Joint Chiefs oppose End of military allowing gays in military Top officers want ban to remain

January 23, 1993|By Eric Schmitt | Eric Schmitt,New York Times News Service

WASHINGTON -- In an angry challenge to the administration's promise to lift the ban on homosexuals in the armed forces, the Joint Chiefs of Staff are fighting to persuade President Clinton to reverse his campaign pledge, senior military officials said yesterday.

Defense Secretary Les Aspin's first meeting on Thursday with the Joint Chiefs was dominated by an emotional, two-hour discussion of their concerns that repealing the ban would wreck morale, undermine recruiting, force devoutly religious service members to resign and increase the risk of AIDS for heterosexual troops, senior officers said.

The Joint Chiefs are to meet with Mr. Clinton Monday to voice opposition to the plan.

The repeal of the ban would come in two steps. Initially, the military would be directed informally to suspend enforcement of the ban. Then the president would issue an executive order lifting it in several months.

The Joint Chiefs' firm support is crucial if the new policy is to succeed. In the military chain of command, officers and enlisted personnel take their cues from superiors on such social issues as sexual harassment and racial discrimination.

Many officers said they believed that Mr. Clinton had promised to consult them before making a decision, and were furious that they learned of the new approach from a news article.

"We feel we're in a position to convince the president that this would be the wrong decision," said one of the Chiefs, who spoke on condition of anonymity.

But Pentagon aides, surprised and dismayed at the intensity of the Chiefs' reaction, said that only the means of carrying out the pledge remained open to discussion -- not the pledge itself.

"The meeting was entirely dominated by the gay issue," another Chief said. "At the end, we spent a few minutes on Iraq, Somalia and Bosnia."

Pentagon officials said Mr. Aspin wants to avoid a confrontation with senior uniformed advisers. "It was a give-and-take session but Aspin had his 'Receive' button pushed for a long time," one Pentagon aide said.

Military officials seemed generally pleased, too.

"Aspin listened to all our views and said they would all be taken into consideration," one Chief said.
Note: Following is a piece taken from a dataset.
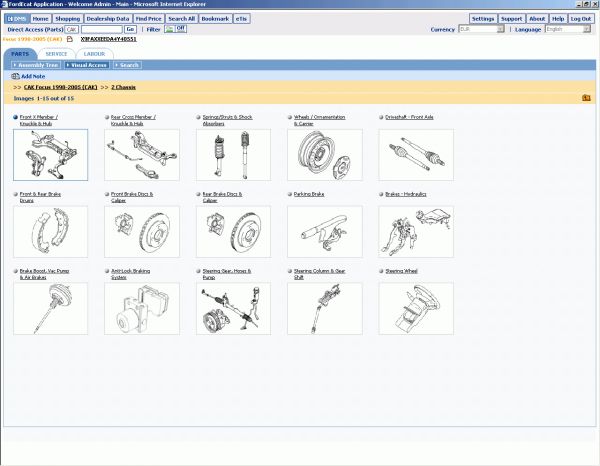Switch to the LABOUR tab
This screenshot has height=466, width=600.
pos(94,53)
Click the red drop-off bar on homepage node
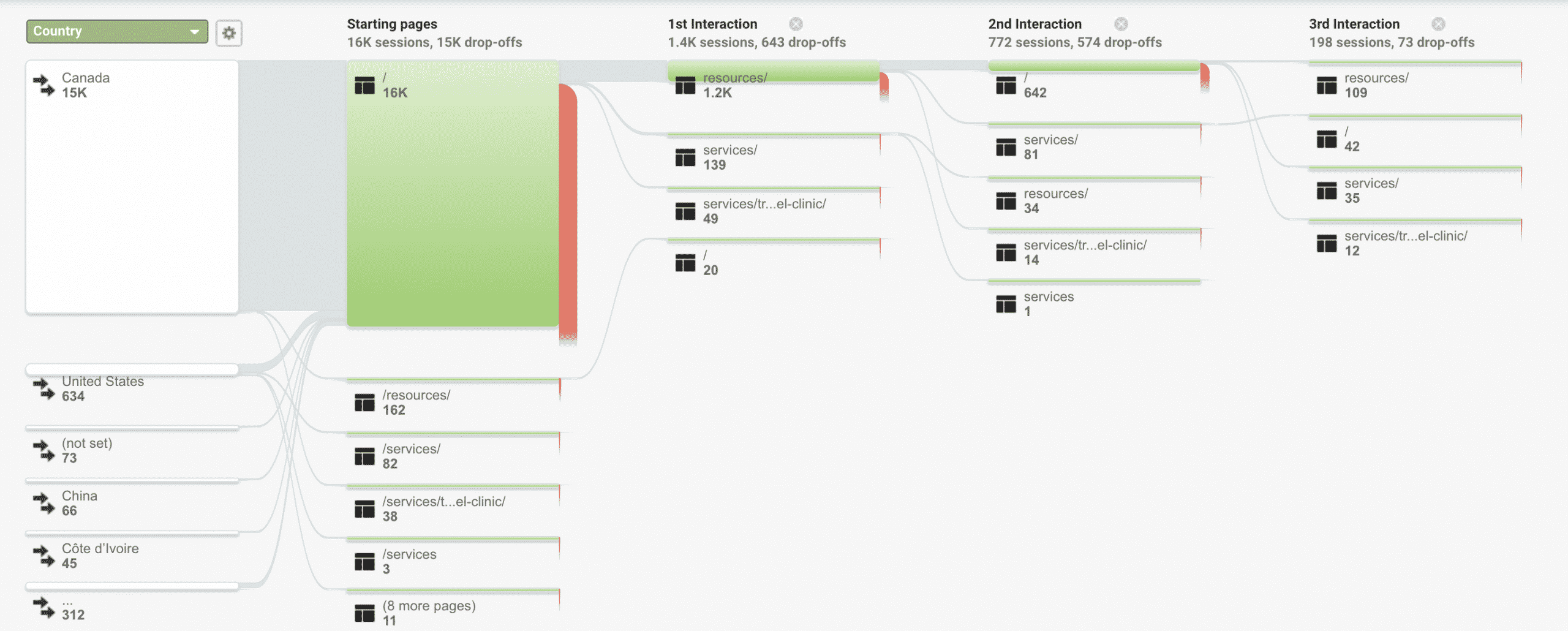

Homosexual-rights advocates contend that military officials are exaggerating or distorting the effects of lifting the ban, and have urged Mr. Clinton to be tough with his top-ranking brass.

"Clinton will not get the support from his Joint Chiefs unless he takes full leadership by issuing a statement to be distributed to all troops that no form of verbal or physical harassment against gays in the military will be permitted," Jim Woodward, president of the San Diego Veterans Association, an organization for homosexual and bisexual veterans, said in a telephone interview.

While not openly defying Mr. Clinton, the Chiefs' strenuous opposition in private contrasts with the slightly more conciliatory tone in public statements that several officers made last month. The anger of the meeting with Mr. Aspin also differed from the muted, almost resigned response from the military to the news of Mr. Clinton's two-step compromise earlier this week.

Gen. Colin L. Powell, chairman of the Joint Chiefs, is among the most forceful and articulate opponents of lifting the ban. He discussed the issue with Mr. Clinton Sunday at Blair House in Washington, before the inauguration, and several times with Mr. Aspin in the last week.

"We know we have a certain number of gays performing extremely well, but they're in the closet, and as long as they stay there we're fine," said one Navy admiral, acknowledging that thousands of homosexual men and women secretly serve in the military. "But when they come out of the closet and get pro-active, it'll be really nasty."

Officers opposed to the policy say that heterosexual service members would feel uncomfortable sharing group showers with acknowledged homosexuals or a dance floor at a military social club next to a homosexual couple.

Powell and senior Navy officials have also complained about such practical issues as sleeping berths on combat ships, where all-male crews are squeezed into triple bunks for six months at sea.

In addition, other general officers interviewed this week said a number of deeply religious service members might resign rather than serve alongside an avowed homosexual.